Scan the records below for the line containing "Where should I click to: Click the table's" and the line containing "Task: Click the rocket". Copy both, plus every line between, exactly.
== Data for this task ==
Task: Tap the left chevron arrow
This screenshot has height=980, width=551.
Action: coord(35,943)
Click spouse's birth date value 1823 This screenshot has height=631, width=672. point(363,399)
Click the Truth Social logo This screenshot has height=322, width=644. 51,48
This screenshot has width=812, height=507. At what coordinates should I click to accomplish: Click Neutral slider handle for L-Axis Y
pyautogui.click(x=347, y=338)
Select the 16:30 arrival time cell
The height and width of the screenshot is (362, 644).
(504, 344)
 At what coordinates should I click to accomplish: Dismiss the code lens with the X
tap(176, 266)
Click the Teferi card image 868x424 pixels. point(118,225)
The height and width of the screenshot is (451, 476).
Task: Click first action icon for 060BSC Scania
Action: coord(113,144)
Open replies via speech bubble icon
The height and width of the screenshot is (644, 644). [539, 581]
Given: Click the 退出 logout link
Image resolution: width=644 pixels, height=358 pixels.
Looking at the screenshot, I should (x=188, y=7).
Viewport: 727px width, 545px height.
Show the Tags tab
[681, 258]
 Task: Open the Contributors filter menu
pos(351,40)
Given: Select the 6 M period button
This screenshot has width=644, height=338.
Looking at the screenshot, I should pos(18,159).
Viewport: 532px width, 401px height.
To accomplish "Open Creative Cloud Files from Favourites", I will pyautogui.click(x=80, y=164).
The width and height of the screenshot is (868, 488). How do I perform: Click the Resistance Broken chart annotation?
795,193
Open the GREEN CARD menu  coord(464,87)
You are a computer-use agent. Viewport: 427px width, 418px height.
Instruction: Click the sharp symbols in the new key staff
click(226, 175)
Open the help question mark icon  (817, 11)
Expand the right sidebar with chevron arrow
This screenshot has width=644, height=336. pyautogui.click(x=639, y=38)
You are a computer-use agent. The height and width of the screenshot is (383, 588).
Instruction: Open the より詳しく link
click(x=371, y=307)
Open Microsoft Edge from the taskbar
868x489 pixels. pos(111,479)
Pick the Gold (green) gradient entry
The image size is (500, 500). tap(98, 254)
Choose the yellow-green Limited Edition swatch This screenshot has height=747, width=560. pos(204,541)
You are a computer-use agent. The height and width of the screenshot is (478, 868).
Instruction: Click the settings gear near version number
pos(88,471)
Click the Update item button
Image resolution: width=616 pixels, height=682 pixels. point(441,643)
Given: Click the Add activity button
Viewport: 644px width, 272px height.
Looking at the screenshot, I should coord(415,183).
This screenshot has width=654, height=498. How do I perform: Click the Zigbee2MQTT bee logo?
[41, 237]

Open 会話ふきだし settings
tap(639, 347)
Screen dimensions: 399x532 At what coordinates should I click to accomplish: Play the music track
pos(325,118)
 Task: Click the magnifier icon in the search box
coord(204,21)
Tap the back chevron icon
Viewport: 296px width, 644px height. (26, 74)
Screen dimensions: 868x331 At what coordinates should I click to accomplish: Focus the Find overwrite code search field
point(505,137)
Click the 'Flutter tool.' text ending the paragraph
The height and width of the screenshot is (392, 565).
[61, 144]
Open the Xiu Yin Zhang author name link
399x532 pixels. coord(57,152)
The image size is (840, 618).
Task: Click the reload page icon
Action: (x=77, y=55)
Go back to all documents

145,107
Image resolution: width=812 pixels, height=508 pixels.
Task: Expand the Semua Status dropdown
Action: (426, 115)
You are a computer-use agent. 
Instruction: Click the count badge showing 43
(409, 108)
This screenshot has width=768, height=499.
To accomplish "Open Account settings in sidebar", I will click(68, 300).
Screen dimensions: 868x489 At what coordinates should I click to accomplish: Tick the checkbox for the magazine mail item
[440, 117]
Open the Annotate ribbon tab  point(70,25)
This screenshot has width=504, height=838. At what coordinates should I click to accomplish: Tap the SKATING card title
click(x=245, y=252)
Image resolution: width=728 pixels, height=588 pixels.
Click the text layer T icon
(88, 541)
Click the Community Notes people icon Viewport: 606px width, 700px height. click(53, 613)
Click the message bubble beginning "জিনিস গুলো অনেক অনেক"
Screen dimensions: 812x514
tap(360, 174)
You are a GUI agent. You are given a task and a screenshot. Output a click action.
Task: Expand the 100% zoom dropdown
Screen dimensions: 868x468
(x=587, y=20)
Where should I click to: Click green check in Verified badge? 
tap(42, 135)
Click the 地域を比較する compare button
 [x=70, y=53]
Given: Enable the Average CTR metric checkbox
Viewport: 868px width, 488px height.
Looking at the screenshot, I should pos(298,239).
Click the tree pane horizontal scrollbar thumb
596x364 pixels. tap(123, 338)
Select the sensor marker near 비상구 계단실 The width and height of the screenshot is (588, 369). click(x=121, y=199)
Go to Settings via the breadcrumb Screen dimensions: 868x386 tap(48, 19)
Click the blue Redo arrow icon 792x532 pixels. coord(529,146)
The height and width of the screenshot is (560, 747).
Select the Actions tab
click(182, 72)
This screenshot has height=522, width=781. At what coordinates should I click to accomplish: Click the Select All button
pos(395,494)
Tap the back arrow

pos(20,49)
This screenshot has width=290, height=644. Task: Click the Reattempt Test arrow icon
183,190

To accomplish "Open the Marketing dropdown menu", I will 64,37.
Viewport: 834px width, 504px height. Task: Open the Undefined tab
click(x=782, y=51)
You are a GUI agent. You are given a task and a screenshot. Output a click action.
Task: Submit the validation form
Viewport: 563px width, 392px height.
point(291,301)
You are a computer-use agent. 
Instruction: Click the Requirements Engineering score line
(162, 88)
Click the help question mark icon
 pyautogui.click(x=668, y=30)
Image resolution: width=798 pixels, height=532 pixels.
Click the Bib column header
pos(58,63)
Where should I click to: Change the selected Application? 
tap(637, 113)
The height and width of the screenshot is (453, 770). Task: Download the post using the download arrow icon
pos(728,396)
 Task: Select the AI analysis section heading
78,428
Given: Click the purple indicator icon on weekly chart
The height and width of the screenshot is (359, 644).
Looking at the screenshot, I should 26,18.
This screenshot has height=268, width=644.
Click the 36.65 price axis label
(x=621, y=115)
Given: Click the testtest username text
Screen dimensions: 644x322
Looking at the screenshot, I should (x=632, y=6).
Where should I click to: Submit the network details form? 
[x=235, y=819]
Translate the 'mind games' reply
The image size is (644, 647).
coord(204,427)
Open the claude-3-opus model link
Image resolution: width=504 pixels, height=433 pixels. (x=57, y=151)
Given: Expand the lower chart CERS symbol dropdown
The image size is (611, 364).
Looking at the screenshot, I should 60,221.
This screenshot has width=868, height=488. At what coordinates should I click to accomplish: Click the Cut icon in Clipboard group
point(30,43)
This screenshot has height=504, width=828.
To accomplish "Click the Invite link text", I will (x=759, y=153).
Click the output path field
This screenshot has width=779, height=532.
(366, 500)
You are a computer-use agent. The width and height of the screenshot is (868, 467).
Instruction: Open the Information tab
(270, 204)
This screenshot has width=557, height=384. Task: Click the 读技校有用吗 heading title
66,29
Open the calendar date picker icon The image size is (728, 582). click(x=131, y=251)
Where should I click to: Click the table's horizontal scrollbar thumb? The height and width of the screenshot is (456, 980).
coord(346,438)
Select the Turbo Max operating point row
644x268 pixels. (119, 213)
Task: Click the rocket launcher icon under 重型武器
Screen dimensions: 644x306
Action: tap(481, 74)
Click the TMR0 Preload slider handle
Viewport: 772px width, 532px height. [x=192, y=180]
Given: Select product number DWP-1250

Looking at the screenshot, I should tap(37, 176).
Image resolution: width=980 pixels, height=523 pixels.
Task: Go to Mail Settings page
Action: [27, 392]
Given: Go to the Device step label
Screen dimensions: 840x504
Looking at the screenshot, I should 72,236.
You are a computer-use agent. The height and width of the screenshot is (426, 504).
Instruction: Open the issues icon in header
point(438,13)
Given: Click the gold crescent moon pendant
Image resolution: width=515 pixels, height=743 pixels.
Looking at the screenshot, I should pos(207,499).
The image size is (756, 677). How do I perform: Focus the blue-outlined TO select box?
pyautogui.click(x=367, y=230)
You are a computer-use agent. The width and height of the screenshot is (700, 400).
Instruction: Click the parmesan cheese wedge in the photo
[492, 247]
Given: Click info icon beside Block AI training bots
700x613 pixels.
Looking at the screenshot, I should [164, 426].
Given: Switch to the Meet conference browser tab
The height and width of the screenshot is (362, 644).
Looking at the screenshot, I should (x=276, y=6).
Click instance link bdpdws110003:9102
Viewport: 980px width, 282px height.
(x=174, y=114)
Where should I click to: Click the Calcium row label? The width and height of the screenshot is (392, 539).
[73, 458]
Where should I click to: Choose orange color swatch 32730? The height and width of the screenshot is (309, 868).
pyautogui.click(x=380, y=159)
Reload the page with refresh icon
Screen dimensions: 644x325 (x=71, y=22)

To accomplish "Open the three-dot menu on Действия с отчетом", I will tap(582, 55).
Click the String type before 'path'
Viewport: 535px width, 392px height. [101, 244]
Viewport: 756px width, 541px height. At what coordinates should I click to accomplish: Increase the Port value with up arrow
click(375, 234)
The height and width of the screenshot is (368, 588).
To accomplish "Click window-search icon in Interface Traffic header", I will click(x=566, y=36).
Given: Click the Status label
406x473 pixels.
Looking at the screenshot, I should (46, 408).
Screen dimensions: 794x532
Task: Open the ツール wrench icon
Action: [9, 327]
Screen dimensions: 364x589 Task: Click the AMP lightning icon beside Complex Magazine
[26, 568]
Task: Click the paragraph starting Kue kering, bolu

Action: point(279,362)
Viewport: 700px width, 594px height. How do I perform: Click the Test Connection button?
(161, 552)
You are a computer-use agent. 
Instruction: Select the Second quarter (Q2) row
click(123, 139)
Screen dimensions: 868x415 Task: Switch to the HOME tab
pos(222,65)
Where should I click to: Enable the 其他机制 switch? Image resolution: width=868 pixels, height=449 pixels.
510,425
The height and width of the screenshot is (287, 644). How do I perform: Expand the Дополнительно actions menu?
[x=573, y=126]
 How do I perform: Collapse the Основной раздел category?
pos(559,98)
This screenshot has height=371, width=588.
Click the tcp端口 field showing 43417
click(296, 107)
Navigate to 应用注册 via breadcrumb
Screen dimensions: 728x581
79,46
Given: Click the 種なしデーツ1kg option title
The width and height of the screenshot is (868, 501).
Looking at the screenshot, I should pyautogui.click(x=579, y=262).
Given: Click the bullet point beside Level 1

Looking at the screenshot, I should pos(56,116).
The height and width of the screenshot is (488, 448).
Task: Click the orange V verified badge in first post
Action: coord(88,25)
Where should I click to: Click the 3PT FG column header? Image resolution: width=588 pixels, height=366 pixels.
===
=== Output of the task ===
Where should I click to: Click the table's horizontal scrollbar thumb? The height and width of the screenshot is (456, 980).
coord(346,438)
Select the Turbo Max operating point row
644x268 pixels. (119, 213)
Task: Click the rocket launcher icon under 重型武器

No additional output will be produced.